I think that's an interesting theory, but let's remember that the earliest golfers in this country had very little by way of frame of reference to know any better at all. The very first courses prior to Macdonald's seminal work at NGLA were not only geometric in design, but also incorporated all sorts of odd man made features such as hedgerows, stone walls, race tracks, steeplechases, etc., and people played them simply because they didn't know any better and had no real preconceptions of what a golf course should or could be.
When Macdonald finally got totally disgusted enough to say "enough!", and started to build NGLA, I have a hard time imagining that he would have tried to "dumb it down" somewhat to gain critical and mass acceptance. I simply think he was working within different geological and environmental constraints than the works he admired in the old country. Let's also remember that by that time, there were many other courses in Scotland, England, etc., that were much more formal and visually directive than TOC, and he admired many of those, as well. Perhaps those courses whose holes were routed between tall dunes (those dunes providing some particular designated visual "alley" to aim between) were some of the first "framing", or visual aids to playing a particular hole.
So, although Macdonald admired and loved TOC, I'm sure he also took a great deal of his inspiration from other great courses in the British Isles, all of which would still fit his definition of "naturalness", while being somewhat more visually apparent and somewhat less random in featuring than TOC.
Throw in the fact that the land he built NGLA on, while highly suitable for golf, still was not as "prime" as those British courses built on natural sandy linksland with native fescues that he used as his models.

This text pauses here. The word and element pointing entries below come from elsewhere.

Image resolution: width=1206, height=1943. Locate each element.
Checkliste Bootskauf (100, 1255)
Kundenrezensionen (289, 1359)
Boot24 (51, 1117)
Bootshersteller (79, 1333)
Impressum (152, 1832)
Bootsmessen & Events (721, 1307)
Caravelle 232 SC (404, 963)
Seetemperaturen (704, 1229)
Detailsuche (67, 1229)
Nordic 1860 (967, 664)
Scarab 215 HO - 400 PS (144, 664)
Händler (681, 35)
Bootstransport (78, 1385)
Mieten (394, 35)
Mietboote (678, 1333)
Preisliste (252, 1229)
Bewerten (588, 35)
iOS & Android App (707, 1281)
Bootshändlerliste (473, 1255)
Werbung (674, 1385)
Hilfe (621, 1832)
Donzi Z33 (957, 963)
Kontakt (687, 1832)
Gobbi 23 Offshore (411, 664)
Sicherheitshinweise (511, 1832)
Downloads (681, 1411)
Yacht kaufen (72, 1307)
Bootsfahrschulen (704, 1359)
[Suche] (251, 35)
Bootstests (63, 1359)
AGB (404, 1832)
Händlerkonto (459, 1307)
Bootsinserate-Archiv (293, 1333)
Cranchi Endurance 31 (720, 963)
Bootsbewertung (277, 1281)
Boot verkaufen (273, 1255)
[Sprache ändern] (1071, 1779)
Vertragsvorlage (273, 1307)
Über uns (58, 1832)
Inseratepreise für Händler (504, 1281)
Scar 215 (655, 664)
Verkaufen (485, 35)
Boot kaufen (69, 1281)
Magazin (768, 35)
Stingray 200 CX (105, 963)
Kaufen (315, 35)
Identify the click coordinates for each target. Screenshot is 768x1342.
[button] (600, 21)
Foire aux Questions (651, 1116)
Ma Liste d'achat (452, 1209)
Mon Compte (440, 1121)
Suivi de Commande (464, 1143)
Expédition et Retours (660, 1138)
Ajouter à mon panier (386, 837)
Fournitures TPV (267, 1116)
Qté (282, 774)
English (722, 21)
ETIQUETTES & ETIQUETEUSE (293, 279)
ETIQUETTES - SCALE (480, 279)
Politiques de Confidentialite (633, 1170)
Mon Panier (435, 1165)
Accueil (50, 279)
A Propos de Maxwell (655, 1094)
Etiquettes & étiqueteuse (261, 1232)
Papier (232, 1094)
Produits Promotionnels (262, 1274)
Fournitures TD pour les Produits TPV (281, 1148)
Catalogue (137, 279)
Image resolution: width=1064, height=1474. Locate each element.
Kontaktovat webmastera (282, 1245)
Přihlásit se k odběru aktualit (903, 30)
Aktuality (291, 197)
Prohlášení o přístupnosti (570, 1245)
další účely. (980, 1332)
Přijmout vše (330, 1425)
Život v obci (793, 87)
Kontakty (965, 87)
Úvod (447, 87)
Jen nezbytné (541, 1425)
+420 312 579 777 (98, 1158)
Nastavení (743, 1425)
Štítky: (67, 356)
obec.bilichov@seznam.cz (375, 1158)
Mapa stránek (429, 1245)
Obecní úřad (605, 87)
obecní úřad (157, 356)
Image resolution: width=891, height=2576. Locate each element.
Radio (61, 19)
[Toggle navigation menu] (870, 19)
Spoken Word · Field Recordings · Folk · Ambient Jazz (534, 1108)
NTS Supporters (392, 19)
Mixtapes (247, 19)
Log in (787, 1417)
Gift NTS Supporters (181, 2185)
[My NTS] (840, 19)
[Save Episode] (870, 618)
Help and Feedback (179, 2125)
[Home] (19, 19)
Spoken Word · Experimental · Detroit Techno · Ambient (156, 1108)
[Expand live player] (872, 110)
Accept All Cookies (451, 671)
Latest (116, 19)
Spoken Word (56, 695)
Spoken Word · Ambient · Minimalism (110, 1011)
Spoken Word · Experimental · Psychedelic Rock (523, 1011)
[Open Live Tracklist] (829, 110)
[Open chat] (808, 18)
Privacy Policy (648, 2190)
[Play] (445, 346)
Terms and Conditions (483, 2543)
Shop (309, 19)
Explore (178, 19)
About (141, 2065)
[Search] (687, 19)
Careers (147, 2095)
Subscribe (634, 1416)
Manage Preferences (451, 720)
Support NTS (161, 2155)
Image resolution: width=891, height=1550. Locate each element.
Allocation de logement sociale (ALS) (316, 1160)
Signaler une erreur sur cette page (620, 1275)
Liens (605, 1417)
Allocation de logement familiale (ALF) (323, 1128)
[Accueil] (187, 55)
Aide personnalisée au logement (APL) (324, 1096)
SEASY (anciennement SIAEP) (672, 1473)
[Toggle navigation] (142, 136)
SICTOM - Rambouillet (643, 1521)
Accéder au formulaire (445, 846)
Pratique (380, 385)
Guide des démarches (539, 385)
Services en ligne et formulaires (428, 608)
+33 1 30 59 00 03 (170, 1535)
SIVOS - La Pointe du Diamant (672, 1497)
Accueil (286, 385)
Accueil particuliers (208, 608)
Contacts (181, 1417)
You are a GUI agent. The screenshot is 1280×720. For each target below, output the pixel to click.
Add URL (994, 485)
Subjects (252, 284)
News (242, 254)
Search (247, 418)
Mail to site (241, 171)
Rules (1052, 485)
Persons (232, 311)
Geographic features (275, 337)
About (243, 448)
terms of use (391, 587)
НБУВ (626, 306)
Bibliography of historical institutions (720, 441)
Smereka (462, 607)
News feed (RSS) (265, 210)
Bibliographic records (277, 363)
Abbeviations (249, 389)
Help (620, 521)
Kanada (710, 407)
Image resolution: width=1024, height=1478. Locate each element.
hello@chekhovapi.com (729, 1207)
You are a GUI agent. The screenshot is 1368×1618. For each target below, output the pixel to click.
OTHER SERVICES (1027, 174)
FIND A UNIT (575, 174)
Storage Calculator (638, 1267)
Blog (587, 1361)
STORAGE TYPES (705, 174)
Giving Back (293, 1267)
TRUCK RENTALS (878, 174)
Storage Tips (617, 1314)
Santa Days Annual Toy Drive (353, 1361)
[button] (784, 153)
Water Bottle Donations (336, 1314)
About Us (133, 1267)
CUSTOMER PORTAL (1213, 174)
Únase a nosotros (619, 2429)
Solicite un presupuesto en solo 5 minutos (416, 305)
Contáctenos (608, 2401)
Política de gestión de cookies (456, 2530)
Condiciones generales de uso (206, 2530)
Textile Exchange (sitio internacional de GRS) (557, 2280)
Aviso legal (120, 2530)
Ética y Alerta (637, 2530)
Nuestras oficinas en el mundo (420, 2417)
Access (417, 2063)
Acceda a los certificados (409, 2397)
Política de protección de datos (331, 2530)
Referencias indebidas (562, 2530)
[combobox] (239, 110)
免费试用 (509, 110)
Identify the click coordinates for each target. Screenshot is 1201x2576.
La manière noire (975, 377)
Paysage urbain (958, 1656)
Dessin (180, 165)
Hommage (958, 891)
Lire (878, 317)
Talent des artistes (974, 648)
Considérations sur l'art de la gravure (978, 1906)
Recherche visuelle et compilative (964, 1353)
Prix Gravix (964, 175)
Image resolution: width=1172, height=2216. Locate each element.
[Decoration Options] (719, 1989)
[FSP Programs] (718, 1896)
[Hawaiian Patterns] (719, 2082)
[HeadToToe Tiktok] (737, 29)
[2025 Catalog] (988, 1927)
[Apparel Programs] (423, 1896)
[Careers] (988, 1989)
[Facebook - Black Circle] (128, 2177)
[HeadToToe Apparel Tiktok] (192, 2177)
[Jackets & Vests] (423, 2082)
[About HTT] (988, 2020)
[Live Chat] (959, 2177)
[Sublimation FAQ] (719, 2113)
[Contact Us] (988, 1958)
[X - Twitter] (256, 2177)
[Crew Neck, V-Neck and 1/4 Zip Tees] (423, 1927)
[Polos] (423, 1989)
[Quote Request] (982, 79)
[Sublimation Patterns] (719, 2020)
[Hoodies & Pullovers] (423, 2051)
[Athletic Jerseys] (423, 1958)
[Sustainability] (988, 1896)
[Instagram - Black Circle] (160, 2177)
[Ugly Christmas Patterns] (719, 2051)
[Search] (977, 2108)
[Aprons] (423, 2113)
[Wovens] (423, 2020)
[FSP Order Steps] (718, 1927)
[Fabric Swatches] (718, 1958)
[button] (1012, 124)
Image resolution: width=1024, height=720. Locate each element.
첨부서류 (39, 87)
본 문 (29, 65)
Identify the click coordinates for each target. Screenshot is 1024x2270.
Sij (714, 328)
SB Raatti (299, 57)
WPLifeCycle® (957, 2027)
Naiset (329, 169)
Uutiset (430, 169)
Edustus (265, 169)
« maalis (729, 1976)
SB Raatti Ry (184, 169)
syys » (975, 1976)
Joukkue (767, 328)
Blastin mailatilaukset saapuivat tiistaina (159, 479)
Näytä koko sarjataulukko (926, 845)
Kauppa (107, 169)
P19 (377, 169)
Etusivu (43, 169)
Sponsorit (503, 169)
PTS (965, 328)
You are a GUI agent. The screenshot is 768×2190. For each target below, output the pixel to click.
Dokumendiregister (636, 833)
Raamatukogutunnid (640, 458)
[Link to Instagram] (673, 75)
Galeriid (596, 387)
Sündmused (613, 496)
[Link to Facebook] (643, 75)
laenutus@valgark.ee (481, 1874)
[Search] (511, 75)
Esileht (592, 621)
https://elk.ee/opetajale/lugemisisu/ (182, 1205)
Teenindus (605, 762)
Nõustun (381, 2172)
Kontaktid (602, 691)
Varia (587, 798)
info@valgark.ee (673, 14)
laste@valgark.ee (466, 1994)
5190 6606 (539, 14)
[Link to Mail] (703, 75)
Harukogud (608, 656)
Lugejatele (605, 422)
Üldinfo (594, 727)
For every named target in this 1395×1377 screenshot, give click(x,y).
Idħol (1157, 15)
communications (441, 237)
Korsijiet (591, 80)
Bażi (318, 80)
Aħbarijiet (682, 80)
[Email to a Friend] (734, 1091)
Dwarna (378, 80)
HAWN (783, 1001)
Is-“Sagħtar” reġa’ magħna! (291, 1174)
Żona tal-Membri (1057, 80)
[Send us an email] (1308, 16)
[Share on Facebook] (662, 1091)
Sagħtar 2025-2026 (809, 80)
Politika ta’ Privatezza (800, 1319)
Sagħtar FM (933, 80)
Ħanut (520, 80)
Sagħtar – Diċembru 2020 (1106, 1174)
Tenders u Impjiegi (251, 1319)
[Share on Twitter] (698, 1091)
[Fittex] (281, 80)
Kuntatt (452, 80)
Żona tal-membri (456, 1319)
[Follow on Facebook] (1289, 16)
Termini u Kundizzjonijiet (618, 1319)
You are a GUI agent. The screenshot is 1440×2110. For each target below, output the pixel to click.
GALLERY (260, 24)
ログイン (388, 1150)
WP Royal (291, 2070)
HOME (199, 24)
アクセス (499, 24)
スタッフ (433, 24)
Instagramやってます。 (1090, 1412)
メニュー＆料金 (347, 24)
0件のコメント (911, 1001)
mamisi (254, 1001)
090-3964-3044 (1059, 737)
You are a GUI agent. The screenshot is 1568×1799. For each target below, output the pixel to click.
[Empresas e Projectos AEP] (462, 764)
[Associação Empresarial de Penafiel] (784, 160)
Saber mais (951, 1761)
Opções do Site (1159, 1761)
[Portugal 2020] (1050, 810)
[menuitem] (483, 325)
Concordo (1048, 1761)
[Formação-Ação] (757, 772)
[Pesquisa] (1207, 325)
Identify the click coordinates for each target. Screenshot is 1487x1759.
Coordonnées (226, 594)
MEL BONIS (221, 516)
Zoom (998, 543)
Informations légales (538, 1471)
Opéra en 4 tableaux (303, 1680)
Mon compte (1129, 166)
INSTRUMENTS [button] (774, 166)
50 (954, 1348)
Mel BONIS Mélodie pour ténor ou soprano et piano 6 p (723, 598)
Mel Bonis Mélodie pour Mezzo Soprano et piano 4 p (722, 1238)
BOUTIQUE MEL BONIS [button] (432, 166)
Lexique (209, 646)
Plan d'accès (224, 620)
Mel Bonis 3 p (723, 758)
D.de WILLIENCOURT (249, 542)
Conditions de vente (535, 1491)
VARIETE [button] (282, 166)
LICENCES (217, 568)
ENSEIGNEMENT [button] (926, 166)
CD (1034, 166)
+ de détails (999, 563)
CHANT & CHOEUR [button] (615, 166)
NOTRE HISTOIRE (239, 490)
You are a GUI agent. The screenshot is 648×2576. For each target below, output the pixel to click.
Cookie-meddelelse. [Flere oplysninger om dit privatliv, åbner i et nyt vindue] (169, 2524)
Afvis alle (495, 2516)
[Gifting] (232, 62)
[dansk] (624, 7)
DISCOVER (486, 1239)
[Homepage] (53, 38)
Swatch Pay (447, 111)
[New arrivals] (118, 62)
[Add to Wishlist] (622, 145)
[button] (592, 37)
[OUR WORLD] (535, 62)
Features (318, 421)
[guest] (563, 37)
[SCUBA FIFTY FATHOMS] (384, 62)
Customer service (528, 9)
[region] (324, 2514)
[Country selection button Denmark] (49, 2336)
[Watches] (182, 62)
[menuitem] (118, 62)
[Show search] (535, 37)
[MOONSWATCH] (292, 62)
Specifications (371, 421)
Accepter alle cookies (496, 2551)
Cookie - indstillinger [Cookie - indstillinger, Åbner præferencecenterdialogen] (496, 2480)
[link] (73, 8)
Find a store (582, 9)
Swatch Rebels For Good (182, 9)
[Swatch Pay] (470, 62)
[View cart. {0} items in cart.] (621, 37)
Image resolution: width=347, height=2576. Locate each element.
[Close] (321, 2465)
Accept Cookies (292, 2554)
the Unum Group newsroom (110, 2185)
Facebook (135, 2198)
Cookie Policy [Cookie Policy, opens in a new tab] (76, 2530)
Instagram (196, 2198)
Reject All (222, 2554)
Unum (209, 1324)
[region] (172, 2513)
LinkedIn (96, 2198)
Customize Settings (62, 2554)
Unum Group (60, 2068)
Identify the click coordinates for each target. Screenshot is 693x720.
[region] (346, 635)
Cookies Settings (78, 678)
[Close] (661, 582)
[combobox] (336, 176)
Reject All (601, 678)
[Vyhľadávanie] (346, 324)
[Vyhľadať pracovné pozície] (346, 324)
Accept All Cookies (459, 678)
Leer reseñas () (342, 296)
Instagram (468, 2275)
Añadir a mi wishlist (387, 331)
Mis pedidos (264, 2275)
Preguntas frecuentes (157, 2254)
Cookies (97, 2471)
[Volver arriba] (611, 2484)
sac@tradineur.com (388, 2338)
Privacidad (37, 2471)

One other point...many of the first architects in America were emigrees who were each considered "experts" in everything about the game, including architecture. The general public of the time, with little or no knowledge or expectation of what a course should or could be, generally just accepted what they were told. Many of the courses these first architects built, even into the 20s, were simply rudimentary layouts where the "architects" set a stake in the ground as a tee area, located an appropriate green site, and moved on.
In many ways, I sense that our first courses were much more of "playing golf in nature unaltered by man" than we might even imagine.